In force

The effect of training, altitude exposure and athlete's sex on expression of genes know to change following autologous blood transfusion

Principal investigator
C. Gore
Country
Australia
Institution
Australian Sports Commission
Year approved
2008
Status
Completed
Themes
Blood transfusion

Project description

Code: 08C05CG 

Training diaries and documents seized during raids associated with ‘Operation Puerto’, together with the discovery of blood transfusion equipment at the Turin 2006 Winter Olympics, has revealed systematic use of autologous blood transfusion by elite athletes. No test currently exists to detect this banned practice.  
Substantial progress has been made by the SIAB research consortium in projects previously funded by the WADA to identify genes that are switched on or off following blood transfusion. Changes in the expression of these genes may thus serve as a diagnostic test to detect the use of autologous transfusion. Further research is required to demonstrate that candidate genes are not perturbed by non-doping activities, such as altitude exposure which may have a similar physiological consequence to blood transfusion. Consequently, this project will collect blood samples from elite athletes at the Australian Institute of Sport to quantify how much the identified gene markers vary from day-to-day during both typical training regimens and altitude exposure.
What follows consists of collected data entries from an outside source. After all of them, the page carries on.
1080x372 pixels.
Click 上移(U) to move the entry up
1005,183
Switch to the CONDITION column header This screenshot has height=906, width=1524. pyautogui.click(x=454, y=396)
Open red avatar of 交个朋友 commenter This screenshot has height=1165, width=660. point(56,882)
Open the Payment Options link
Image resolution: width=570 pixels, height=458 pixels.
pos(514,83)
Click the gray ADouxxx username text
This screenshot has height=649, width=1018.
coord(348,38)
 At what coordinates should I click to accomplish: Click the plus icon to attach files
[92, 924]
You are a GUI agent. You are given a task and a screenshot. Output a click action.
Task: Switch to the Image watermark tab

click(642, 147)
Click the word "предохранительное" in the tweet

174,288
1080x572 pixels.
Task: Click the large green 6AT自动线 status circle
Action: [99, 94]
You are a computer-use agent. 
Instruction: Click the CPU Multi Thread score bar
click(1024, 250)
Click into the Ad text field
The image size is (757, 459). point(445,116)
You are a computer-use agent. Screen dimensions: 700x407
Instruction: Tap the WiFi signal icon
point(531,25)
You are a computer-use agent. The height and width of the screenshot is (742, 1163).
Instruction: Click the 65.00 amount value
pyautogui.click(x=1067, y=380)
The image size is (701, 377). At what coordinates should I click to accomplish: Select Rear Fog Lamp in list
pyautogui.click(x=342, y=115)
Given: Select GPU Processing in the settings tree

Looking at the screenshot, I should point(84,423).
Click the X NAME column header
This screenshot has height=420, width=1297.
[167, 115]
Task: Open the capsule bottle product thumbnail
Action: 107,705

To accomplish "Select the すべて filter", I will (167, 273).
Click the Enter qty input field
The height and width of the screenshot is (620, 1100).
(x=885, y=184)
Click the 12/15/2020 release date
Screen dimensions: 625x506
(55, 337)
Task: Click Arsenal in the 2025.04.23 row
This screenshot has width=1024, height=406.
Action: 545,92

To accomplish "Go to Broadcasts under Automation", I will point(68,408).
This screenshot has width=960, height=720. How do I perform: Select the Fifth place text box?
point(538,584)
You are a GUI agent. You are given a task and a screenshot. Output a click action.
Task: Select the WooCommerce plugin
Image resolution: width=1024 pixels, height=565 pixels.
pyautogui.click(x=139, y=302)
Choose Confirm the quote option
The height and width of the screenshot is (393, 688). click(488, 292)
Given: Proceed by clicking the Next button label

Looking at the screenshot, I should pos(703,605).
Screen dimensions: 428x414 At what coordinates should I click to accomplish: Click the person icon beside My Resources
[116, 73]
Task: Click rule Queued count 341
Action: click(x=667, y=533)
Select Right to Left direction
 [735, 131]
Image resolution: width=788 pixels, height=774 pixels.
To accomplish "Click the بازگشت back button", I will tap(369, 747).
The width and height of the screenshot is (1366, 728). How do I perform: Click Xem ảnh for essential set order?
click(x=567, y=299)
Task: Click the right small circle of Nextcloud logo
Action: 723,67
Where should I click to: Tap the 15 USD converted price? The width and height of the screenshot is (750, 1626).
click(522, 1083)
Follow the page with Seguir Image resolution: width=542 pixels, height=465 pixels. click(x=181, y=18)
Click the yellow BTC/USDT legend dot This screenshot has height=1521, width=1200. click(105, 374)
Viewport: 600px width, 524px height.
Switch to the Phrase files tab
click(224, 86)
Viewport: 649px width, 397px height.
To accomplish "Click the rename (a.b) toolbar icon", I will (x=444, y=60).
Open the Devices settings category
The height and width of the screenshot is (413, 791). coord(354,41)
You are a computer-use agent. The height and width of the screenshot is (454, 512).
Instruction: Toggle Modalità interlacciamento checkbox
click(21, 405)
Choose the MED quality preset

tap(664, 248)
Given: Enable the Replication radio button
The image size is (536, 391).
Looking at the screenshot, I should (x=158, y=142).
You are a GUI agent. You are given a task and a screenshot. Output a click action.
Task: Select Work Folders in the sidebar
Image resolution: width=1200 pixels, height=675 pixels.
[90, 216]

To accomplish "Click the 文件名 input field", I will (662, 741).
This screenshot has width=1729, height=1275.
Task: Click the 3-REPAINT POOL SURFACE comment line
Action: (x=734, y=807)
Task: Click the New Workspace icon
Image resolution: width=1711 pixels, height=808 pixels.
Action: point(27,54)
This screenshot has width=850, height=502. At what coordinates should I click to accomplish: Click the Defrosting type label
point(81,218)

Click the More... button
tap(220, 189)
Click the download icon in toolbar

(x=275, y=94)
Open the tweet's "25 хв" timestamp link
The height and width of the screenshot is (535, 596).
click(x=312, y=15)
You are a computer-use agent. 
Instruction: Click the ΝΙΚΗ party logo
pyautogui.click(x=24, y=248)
Samples will be collected from both men and women athletes to study the effect of an athlete’s sex on gene markers. 

Main Findings: 

Autologous blood transfusion is one of the most effective methods of illicit performance enhancement for endurance athletes. For instance the USADA report on Lance Armstrong, released on October 10 2012 (http://cyclinginvestigation.usada.org/), indicates widespread systematic blood doping in the professional cycling peloton for at least a decade. Hitherto, no method has been effective in reliably detecting this banned practice. 
This study was based on previous WADA funded research by the Science and Industry Against Blood-doping (SIAB) consortium, which identified via microarray techniques, 16 genes that showed significant alterations in transcript abundance following autologous blood transfusion in healthy volunteers.  
The aim of this study was to assess day-to-day variation of identified gene markers in blood samples from elite male and female athletes at the Australian Institute of Sport (AIS), collected during both typical training regimens and altitude exposure, as a basis for evaluating the usefulness and limitations of using gene expression profiles as indirect markers of autologous transfusion. An additional 25 genes, involved in relevant biological pathways, were added to the initial set of candidate markers to provide a candidate set of 41 genes. Common data-mining tools were used to differentiate between the gene-signatures of transfused subjects (from previous SIAB projects) from those of AIS athletes undergoing different training modalities as well as being sampled at different times of the day. 
We demonstrated that a subset of 16 of the 41 genes (not the same 16 identified by SIAB) were significantly affected by either the between-subject factors of sex and training mode and/or the within-subject factors of being fasted and time of the day of sampling. Other genes proved to be stably expressed and unaffected by either between- and/or within-subject effects in our experimental setting. We also showed that altitude training affected expression levels of some of the markers to the same extent as transfusion, whilst others were robust and not affected by altitude exposure. Finally, we determined that within-subject variation was significantly smaller than between-subject variation for a substantial number of genes, indicating that for diagnostic purposes, individual follow-up and, for instance, inclusion of expression markers into an Athlete Biological Passport approach should be preferred over set population cutoff values. 
Overall, our findings indicated that transfusion led to changes in peripheral blood transcript abundance that are likely to be universal and distinct enough to lead to successful classification of transfused subjects as such, regardless of  sex or training mode. However, there were also some false positives (controls classified as transfused) which suggests that, on their own, the discriminative power of the 16 genes is unlikely to be sufficient in the anti-doping context. 
In regard to increasing robustness of respective gene signatures as a diagnostic tool, we suggest assessment of global gene expression via RNAseq rather than measurement of a single, or small selection, of genes.